Friday, 9 November 2012

Initial thoughts on NoSQL with MongoDB

I have heard about the NoSQL movement for a while now but only recently started to properly look into a NoSQL technology. A few weeks ago I found out that 10gen (the team behind the popular NoSQL database called MongoDB) are starting a free "MongoDB for developers" course. The course runs weekly, with each week containing a number of videos that you watch, take a quiz on and then submit homework for. So far it has been very useful despite some initial hiccups in administrating the course. We're now starting Week 3 and have already covered quite a lot about NoSQL in general and how MongoDB can be used in a CRUD sense.
 
Week 3 of the course dives deeper into schema design in MongoDB and compares this with schema design in the more familiar relational data model. The course also has a project that runs throughout - which is to create a simple blogging engine using MongoDB and Python. It seems like the future weekly homeworks are going to be geared towards extending the blogging engines' functionality. Although the course material is using Python to communicate with MongoDB, there are a number of driver libraries that you can download from the MongoDB website for other programming languages - such as C#. I haven't had a chance to play with the C# driver yet but plan on writing a blog post about my experience with it in the future.
 
My training at university and all of the work experience I have gained so far has been around working with relational database management systems.
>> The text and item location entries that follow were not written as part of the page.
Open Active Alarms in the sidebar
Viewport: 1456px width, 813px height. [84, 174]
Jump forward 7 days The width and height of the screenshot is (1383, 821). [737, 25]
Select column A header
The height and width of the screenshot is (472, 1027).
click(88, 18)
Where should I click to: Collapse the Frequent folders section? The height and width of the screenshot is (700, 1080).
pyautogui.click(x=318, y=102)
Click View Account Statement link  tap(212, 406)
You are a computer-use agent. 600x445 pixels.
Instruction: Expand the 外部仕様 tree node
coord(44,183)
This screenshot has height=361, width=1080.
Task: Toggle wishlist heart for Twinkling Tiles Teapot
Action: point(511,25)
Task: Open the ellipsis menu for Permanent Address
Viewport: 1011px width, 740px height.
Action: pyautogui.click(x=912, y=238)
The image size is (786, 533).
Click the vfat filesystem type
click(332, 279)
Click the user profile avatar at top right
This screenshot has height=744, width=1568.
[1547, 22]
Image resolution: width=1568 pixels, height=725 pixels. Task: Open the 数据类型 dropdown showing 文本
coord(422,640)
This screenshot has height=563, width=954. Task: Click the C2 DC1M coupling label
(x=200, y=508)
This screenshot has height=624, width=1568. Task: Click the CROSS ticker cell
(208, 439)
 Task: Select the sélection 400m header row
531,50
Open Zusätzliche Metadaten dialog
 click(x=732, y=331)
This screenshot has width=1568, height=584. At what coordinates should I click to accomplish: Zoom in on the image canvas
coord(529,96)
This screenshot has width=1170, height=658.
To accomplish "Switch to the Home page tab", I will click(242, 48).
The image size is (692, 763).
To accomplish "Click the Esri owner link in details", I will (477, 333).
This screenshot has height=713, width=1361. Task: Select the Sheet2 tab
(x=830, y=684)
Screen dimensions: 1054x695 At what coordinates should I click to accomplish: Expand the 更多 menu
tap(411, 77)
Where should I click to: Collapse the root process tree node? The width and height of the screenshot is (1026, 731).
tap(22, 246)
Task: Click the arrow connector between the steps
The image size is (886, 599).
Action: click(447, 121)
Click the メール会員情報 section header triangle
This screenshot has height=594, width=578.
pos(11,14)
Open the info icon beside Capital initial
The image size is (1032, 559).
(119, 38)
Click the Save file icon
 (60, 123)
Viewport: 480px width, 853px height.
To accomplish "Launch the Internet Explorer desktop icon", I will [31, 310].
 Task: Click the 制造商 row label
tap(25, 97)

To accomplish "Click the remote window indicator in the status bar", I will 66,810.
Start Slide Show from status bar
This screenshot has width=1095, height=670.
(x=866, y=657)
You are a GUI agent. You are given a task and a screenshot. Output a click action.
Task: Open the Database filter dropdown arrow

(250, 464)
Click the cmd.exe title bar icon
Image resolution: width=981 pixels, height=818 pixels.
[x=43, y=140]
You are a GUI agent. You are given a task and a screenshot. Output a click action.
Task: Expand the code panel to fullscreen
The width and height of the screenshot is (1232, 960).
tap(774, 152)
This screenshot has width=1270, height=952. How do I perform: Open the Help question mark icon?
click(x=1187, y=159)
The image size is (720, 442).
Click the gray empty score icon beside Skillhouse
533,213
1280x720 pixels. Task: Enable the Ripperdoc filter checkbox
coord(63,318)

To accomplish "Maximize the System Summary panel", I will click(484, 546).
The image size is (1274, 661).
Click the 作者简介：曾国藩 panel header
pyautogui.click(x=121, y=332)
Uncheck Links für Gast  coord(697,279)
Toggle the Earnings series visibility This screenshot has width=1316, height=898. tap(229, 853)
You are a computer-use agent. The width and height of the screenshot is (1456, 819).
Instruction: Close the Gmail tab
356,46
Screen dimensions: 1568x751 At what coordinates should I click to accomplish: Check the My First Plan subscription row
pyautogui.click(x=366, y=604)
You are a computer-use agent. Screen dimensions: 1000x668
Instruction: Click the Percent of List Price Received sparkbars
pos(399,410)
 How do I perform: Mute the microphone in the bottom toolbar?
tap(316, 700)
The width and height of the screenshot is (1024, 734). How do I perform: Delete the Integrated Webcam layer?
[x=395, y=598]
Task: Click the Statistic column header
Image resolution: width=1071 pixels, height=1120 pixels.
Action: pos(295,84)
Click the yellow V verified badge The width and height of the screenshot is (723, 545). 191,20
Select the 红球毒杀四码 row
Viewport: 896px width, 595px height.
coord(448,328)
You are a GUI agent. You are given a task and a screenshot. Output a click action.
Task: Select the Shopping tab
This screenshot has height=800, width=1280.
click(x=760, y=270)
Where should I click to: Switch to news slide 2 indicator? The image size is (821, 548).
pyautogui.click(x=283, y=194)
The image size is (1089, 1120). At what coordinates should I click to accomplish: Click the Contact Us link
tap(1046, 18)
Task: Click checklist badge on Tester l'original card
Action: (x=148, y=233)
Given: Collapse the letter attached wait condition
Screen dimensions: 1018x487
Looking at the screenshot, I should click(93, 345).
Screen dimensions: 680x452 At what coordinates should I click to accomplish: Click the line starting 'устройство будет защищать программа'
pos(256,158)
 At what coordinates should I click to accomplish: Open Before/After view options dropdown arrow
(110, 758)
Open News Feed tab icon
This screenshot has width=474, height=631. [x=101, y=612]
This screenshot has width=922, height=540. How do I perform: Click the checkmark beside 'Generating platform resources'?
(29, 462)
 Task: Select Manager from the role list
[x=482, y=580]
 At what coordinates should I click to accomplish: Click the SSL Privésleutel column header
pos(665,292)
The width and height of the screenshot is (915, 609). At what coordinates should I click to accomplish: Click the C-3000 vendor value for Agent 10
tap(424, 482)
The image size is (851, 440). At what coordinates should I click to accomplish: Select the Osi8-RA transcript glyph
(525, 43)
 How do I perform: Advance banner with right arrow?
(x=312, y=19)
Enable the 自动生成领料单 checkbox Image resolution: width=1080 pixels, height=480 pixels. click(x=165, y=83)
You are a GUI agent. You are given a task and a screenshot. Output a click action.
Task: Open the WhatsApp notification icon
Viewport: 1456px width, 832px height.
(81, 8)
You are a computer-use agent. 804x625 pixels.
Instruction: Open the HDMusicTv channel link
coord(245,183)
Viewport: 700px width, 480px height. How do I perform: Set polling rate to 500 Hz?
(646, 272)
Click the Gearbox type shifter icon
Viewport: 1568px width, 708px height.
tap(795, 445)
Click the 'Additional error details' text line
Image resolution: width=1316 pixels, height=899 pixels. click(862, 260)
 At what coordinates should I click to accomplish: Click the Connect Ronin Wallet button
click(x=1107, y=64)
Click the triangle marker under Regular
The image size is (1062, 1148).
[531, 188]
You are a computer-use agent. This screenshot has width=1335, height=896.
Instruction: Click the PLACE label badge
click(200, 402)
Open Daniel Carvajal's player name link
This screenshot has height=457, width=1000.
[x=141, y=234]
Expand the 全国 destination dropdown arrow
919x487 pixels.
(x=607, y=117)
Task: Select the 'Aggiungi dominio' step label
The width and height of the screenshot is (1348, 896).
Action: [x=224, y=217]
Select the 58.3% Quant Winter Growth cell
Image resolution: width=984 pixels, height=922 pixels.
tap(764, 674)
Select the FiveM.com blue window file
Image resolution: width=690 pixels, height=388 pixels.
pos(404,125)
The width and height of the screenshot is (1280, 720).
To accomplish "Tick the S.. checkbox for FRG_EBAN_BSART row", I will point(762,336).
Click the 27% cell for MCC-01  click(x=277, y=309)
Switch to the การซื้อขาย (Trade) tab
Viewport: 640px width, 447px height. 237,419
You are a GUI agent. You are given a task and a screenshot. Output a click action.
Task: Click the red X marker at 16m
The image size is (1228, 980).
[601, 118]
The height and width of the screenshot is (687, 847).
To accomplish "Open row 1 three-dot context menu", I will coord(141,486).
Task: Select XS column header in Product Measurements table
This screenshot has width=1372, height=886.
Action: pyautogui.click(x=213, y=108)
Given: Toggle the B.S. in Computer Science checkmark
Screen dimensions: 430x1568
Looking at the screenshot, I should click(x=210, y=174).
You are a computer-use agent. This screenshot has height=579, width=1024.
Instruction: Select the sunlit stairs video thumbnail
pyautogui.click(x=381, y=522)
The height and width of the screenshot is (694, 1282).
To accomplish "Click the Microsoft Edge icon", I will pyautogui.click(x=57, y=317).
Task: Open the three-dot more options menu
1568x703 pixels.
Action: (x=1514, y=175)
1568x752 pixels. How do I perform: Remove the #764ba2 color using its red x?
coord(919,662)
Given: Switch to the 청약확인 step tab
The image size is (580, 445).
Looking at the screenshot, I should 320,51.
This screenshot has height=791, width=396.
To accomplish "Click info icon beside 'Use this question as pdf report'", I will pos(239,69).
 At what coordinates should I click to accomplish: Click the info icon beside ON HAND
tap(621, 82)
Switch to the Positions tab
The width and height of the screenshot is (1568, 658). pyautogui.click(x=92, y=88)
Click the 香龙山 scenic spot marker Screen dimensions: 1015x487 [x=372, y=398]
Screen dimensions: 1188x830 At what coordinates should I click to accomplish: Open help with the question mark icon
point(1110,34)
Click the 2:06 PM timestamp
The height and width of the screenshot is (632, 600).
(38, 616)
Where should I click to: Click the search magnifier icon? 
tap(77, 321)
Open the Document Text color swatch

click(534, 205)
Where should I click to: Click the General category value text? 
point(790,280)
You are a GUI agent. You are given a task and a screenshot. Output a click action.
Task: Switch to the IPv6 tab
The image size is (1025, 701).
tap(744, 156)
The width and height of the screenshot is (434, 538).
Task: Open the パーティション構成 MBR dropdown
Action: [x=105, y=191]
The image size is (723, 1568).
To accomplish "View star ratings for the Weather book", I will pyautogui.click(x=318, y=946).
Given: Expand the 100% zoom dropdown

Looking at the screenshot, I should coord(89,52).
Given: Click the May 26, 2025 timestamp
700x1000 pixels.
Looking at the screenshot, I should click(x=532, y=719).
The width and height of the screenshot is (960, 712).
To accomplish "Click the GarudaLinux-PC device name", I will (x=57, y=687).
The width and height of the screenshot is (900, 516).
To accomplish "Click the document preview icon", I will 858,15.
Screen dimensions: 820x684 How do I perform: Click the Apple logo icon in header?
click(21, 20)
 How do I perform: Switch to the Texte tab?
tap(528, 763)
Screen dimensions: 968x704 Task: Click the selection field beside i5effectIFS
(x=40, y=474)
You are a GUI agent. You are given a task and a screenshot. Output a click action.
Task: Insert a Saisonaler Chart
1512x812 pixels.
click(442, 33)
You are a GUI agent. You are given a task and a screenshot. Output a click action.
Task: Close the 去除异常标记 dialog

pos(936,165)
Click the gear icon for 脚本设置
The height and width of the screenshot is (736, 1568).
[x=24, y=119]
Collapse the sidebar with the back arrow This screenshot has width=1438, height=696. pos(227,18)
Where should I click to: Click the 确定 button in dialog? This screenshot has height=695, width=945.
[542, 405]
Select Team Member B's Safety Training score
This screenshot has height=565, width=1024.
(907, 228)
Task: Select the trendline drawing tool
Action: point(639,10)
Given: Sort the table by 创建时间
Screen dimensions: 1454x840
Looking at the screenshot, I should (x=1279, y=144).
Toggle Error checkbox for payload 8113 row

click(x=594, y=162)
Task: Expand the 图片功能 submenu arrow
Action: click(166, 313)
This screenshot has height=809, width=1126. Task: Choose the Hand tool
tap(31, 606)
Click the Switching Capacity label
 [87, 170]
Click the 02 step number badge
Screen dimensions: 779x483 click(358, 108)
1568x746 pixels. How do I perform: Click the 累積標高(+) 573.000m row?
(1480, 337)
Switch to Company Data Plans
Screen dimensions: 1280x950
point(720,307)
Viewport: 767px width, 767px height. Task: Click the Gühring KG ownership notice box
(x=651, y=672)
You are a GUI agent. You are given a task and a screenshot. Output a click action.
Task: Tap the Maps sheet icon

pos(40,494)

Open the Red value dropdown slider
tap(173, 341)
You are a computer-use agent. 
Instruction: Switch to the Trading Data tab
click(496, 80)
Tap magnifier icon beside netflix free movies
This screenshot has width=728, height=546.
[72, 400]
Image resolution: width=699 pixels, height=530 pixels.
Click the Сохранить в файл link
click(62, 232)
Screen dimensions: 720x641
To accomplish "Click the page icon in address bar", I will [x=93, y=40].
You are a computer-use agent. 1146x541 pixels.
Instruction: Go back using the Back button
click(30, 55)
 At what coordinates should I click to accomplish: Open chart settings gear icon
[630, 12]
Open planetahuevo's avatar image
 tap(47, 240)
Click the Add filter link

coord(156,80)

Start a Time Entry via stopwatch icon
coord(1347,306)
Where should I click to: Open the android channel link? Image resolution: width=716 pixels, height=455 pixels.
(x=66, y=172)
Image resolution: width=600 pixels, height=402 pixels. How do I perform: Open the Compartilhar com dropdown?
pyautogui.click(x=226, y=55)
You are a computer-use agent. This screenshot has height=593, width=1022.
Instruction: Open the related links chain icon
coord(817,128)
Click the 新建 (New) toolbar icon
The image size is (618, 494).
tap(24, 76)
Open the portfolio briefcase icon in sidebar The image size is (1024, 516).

So it is quite exciting moving away from the relational mindset and thinking about a different way to persist application data. It is weirdly refreshing to work with JSON documents in collections than working with the tables and rows abstraction in relational databases.
 
One thing that the course instructors emphasise about MongoDB is that your schema design should be geared towards how your application will access your data. So unlike in a relational data model, where you typically normalise your model to the third normal form - in MongoDB your data model will reflect the access pattern your application will use to get or update the data. As MongoDB doesn't provide support for joining data, you typically model your data (or JSON documents) so that each document contains all of the necessary information your application will regularly need for a particular use case. This is interesting as I think there is an implicit assumption here that you'd only ever have one particular access pattern for your MongoDB database... for example what if I wanted to build another application that accesses the data for a purpose that is different from when the original MongoDB database was designed? I'm hoping the answer to this question is not along the lines of migrating/copying the data to a schema that's more appropriate for the new application!
 
At this stage of my exploration, another concern with MongoDB is that there doesn't seem to be a quick out-of-the-box method to generate a pretty looking report for the data stored in the collections. In the relational world, SQL with the table and rows abstraction lends itself nicely to generating reports that non-technical users can easily make sense of. With MondoDB, you can query your collections of JSON documents easily enough in the shell using mongo.exe and the find() method on a collection - but the resulting output is in JSON format which probably won't go down too well with a non-technical user. Having said this, there may still be solutions/explanations to these concerns that I haven't come across - so I'm definitely not letting them stop me from diving deeper into the NoSQL MongoDB world.